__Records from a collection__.
---------------
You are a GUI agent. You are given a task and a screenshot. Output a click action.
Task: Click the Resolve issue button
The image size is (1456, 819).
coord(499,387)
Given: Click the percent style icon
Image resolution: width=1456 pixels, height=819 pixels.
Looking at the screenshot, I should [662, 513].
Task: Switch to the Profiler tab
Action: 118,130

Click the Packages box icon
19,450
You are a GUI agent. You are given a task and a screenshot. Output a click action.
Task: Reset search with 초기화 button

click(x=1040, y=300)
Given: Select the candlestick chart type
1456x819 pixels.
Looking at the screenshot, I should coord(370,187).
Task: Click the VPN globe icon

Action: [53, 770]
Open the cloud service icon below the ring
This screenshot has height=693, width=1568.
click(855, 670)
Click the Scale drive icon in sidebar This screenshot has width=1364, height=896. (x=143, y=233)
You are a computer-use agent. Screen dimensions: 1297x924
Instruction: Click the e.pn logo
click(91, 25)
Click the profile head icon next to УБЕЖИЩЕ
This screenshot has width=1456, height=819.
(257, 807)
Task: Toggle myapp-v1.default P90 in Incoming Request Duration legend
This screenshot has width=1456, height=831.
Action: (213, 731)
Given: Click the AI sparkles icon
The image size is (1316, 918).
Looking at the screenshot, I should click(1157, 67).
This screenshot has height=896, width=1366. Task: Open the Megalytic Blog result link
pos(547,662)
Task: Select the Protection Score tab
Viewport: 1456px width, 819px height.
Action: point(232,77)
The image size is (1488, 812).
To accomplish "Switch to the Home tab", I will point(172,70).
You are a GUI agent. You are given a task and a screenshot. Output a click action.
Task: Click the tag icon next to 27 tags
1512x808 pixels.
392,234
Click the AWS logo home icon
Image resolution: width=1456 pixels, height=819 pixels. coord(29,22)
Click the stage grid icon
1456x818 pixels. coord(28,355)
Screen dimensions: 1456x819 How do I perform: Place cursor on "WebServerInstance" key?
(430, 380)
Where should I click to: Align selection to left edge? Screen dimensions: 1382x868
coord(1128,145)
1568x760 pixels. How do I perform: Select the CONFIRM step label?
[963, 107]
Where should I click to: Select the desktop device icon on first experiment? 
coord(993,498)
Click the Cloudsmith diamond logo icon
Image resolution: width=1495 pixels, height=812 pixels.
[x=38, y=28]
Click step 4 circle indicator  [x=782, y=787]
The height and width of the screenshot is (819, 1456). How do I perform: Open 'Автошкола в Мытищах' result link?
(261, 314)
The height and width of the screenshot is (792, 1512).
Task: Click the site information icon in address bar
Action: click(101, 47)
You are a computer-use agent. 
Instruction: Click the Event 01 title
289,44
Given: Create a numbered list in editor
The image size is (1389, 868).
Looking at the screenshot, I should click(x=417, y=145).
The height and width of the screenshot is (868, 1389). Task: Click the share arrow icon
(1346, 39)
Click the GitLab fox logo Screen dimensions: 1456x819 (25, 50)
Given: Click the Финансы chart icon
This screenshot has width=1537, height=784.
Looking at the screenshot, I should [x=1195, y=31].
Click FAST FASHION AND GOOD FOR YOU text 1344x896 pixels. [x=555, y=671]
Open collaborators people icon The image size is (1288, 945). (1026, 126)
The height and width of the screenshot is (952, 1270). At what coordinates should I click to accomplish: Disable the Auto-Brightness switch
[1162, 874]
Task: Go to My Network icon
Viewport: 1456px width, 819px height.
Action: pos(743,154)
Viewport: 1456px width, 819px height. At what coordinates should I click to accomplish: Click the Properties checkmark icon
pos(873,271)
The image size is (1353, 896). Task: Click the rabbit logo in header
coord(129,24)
---------------
__ACTIVITY__. Once you have read the data, copy all of it out exactly.

__PROBLEM SOLUTION__.
You are a GUI agent. You are given a task and a screenshot. Output a click action.
Task: Click the Resolve issue button
The image size is (1456, 819).
coord(499,387)
Given: Click the percent style icon
Image resolution: width=1456 pixels, height=819 pixels.
Looking at the screenshot, I should [662, 513].
Task: Switch to the Profiler tab
Action: 118,130

Click the Packages box icon
19,450
You are a GUI agent. You are given a task and a screenshot. Output a click action.
Task: Reset search with 초기화 button

click(x=1040, y=300)
Given: Select the candlestick chart type
1456x819 pixels.
Looking at the screenshot, I should coord(370,187).
Task: Click the VPN globe icon

Action: [53, 770]
Open the cloud service icon below the ring
This screenshot has height=693, width=1568.
click(855, 670)
Click the Scale drive icon in sidebar This screenshot has width=1364, height=896. (x=143, y=233)
You are a computer-use agent. Screen dimensions: 1297x924
Instruction: Click the e.pn logo
click(91, 25)
Click the profile head icon next to УБЕЖИЩЕ
This screenshot has width=1456, height=819.
(257, 807)
Task: Toggle myapp-v1.default P90 in Incoming Request Duration legend
This screenshot has width=1456, height=831.
Action: (213, 731)
Given: Click the AI sparkles icon
The image size is (1316, 918).
Looking at the screenshot, I should click(1157, 67).
This screenshot has height=896, width=1366. Task: Open the Megalytic Blog result link
pos(547,662)
Task: Select the Protection Score tab
Viewport: 1456px width, 819px height.
Action: point(232,77)
The image size is (1488, 812).
To accomplish "Switch to the Home tab", I will point(172,70).
You are a GUI agent. You are given a task and a screenshot. Output a click action.
Task: Click the tag icon next to 27 tags
1512x808 pixels.
392,234
Click the AWS logo home icon
Image resolution: width=1456 pixels, height=819 pixels. coord(29,22)
Click the stage grid icon
1456x818 pixels. coord(28,355)
Screen dimensions: 1456x819 How do I perform: Place cursor on "WebServerInstance" key?
(430, 380)
Where should I click to: Align selection to left edge? Screen dimensions: 1382x868
coord(1128,145)
1568x760 pixels. How do I perform: Select the CONFIRM step label?
[963, 107]
Where should I click to: Select the desktop device icon on first experiment? 
coord(993,498)
Click the Cloudsmith diamond logo icon
Image resolution: width=1495 pixels, height=812 pixels.
[x=38, y=28]
Click step 4 circle indicator  [x=782, y=787]
The height and width of the screenshot is (819, 1456). How do I perform: Open 'Автошкола в Мытищах' result link?
(261, 314)
The height and width of the screenshot is (792, 1512).
Task: Click the site information icon in address bar
Action: click(101, 47)
You are a computer-use agent. 
Instruction: Click the Event 01 title
289,44
Given: Create a numbered list in editor
The image size is (1389, 868).
Looking at the screenshot, I should click(x=417, y=145).
The height and width of the screenshot is (868, 1389). Task: Click the share arrow icon
(1346, 39)
Click the GitLab fox logo Screen dimensions: 1456x819 (25, 50)
Given: Click the Финансы chart icon
This screenshot has width=1537, height=784.
Looking at the screenshot, I should [x=1195, y=31].
Click FAST FASHION AND GOOD FOR YOU text 1344x896 pixels. [x=555, y=671]
Open collaborators people icon The image size is (1288, 945). (1026, 126)
The height and width of the screenshot is (952, 1270). At what coordinates should I click to accomplish: Disable the Auto-Brightness switch
[1162, 874]
Task: Go to My Network icon
Viewport: 1456px width, 819px height.
Action: pos(743,154)
Viewport: 1456px width, 819px height. At what coordinates should I click to accomplish: Click the Properties checkmark icon
pos(873,271)
The image size is (1353, 896). Task: Click the rabbit logo in header
coord(129,24)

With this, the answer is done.